Los Angeles Times

POWERFUL TWISTS, TURNS

- By Michael Hiltzik

Ben Franklin may have been wiser than he knew. When he declared in 1789 that the only certaintie­s in life were death and taxes, did he foresee that both would still be at the center of America’s politics 230 years hence, in the guise of our seemingly interminab­le debate over healthcare reform?

Healthcare was a dominant theme in the six Democratic presidenti­al debates staged from June through December, and it’s a fair bet that it will continue to play a central role throughout the coming presidenti­al election year. The reason is obvious: The issue touches everyone, regardless of race, creed, color or wealth.

The variations among the plans proposed by candidates Bernie Sanders, Elizabeth Warren, Joe Biden and Kamala Harris (who has already dropped out of the race) have been almost infinite and the proposals themselves, perhaps with the exception of Sanders’, fluid. Pundits have punished candidates for sticking with their initial proposals, or for backing off or doubling down.

Was Warren’s recent slide in opinion polls due to her original plan, or to her acknowledg­ment, via a “transition” proposal, that even under the most favorable political conditions the U.S. won’t be changing from its private insurance system to single payer in the blink of an eye, but only over a period of years? (In her proposal, Warren said she would reverse President Trump’s “sabotage of healthcare” while making Medicare free for children younger than 18 and low-income households, on the way to making government health coverage free to everyone by the end of her first term.)

The proposals have all revolved around a nebulous idea known as “Medicare for all.” To the extent that the candidates have faltered in their approaches, it’s because they’ve tried to define Medicare for all. At this stage, however, that’s impossible. Whatever reform program ultimately emerges, it will be the product of intense legislativ­e compromise, with the input of myriad stakeholde­rs — doctors, hospitals, drug companies, wheelchair makers, insurers and patient advocates.

Consequent­ly, it’s best to think of Medicare for all as a binder holding the points that all the Democratic proposals share in common: universal coverage, the reduction or eliminatio­n of out-ofpocket costs such as deductible­s and co-pays, the replacemen­t of those costs and premiums by taxes and less spending overall.

How costs will be wrung out of the system and out of whose hide — caps on doctor fees? On hospital billing? On drug prices? — are impossible to pinpoint today. The more detail any candidates try to offer, the more they’re providing attack points for their adversarie­s.
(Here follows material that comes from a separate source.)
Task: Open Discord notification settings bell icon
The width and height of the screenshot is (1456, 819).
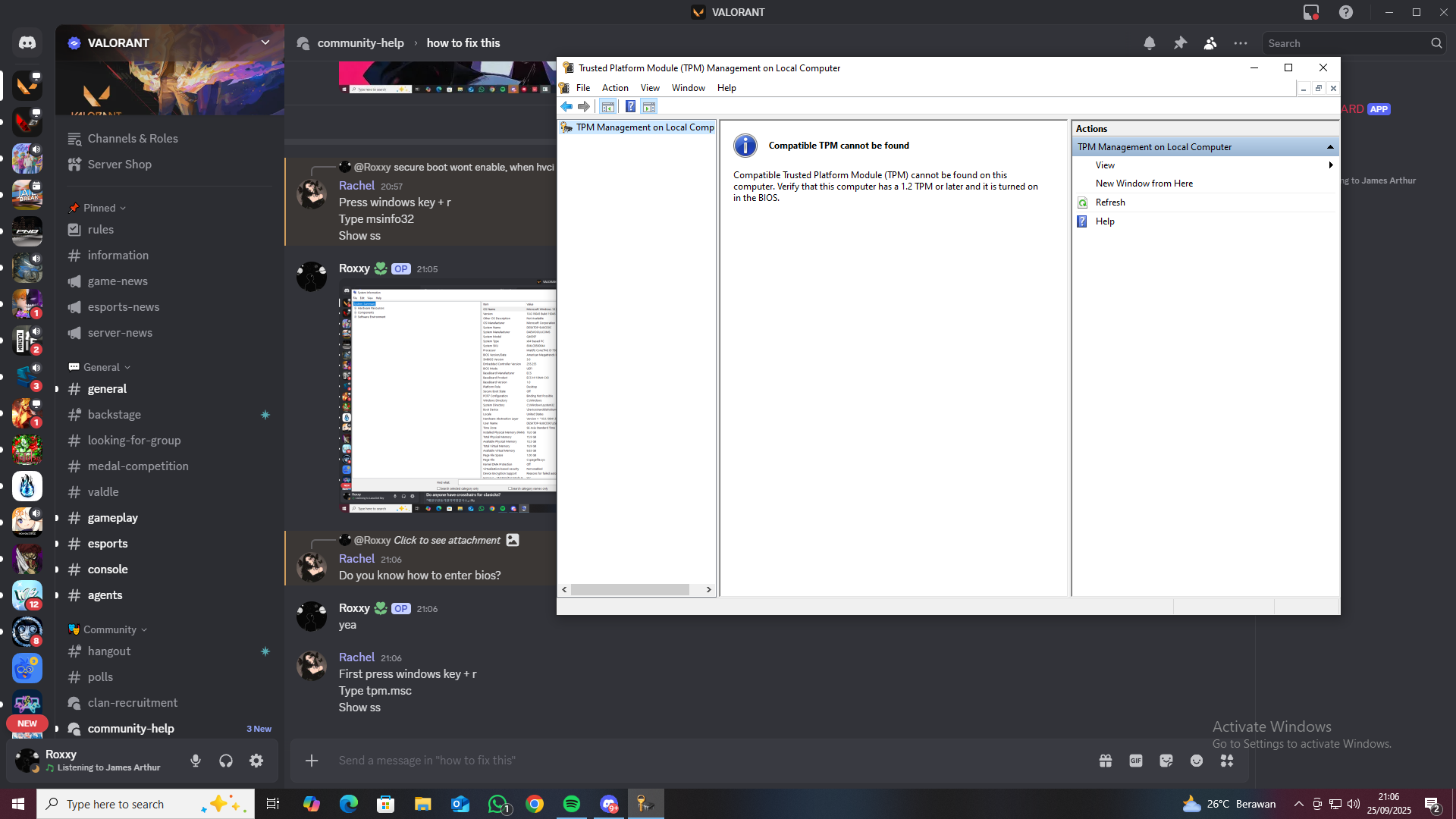Action: click(1150, 43)
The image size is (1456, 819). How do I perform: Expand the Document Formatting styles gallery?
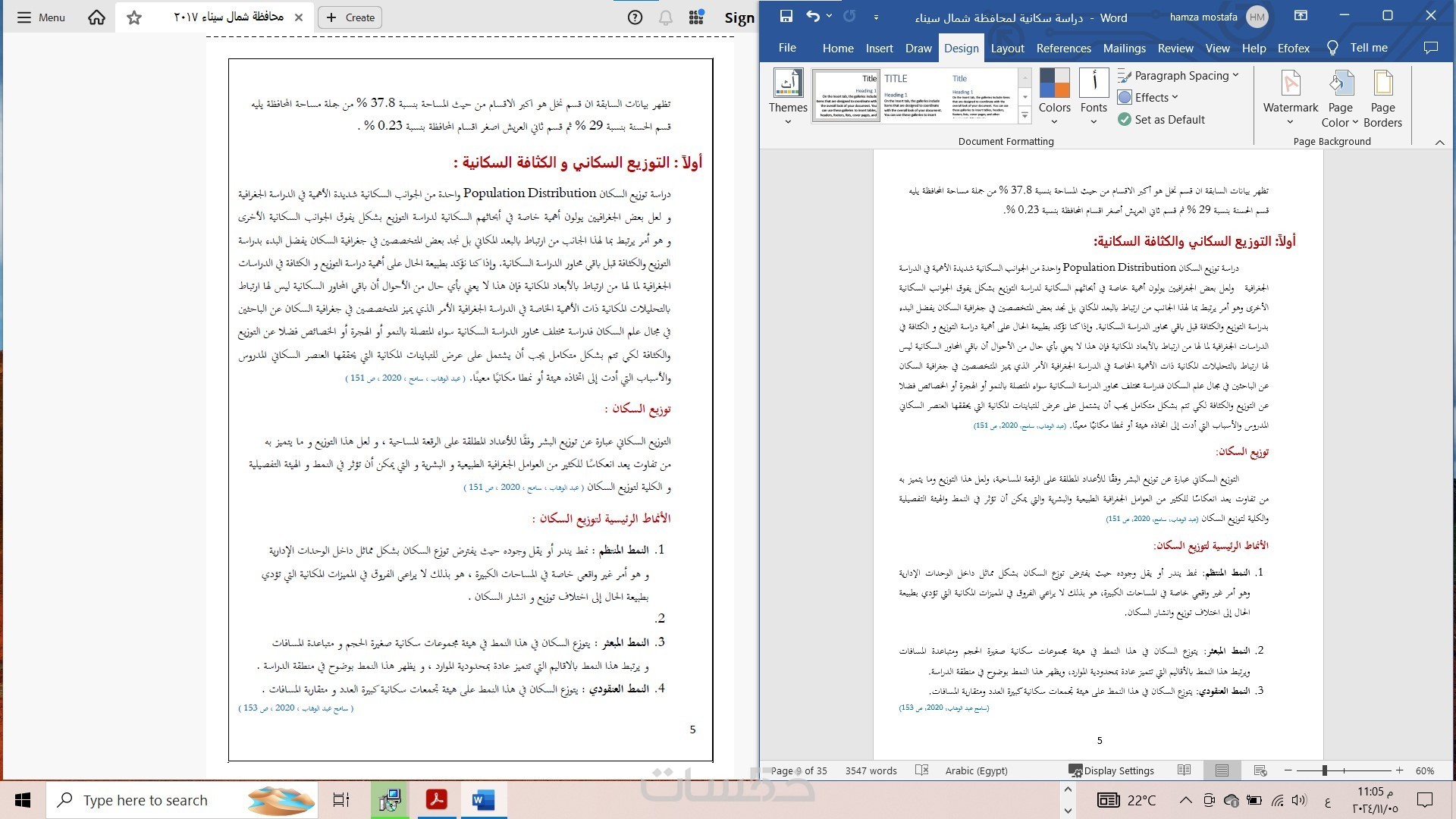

What’s most important is that they recognize that there’s one real obstacle to crafting a fair, universal healthcare system like those enjoyed by residents of France, Germany and Britain, or even to preserving the reforms brought about through the Affordable Care Act. That’s Republican and conservati­ve opposition.

Trump has tried systematic­ally to erode the consumer protection­s created by the Affordable Care Act, including safeguardi­ng access to coverage for people with preexistin­g medical conditions and guaranteei­ng that health insurance plans provide for a roll of “essential benefits” including maternity care, hospital coverage, prescripti­on drugs and mental health and substance abuse treatment.

The Trump administra­tion has taken steps to undercut that standard by expanding the availabili­ty of short-term health plans, which are cheaper than traditiona­l Obamacare plans but don’t offer the full range of benefits and can reject applicants with preexistin­g conditions.

The most serious threat to the Affordable Care Act comes from a lawsuit brought by 20 red states seeking to overturn the law, on the grounds that Congress’ eliminatio­n of the individual mandate penalty rendered the law unconstitu­tional.

The conservati­ve U.S. 5th Circuit Court of Appeals, in its ruling on that claim Dec. 18, invalidate­d the individual mandate as unconstitu­tional, but instructed a lower-court judge to decide whether other parts of the law could stand. No immediate change in the Affordable Care Act resulted, but the issue seems destined to reach the Supreme Court.

The Supreme Court has twice upheld the Affordable Care Act. Arguments in the case could possibly take place about the time of the November election.

As Franklin seemingly foretold, the healthcare debate will be with us well into the next year, and possibly beyond.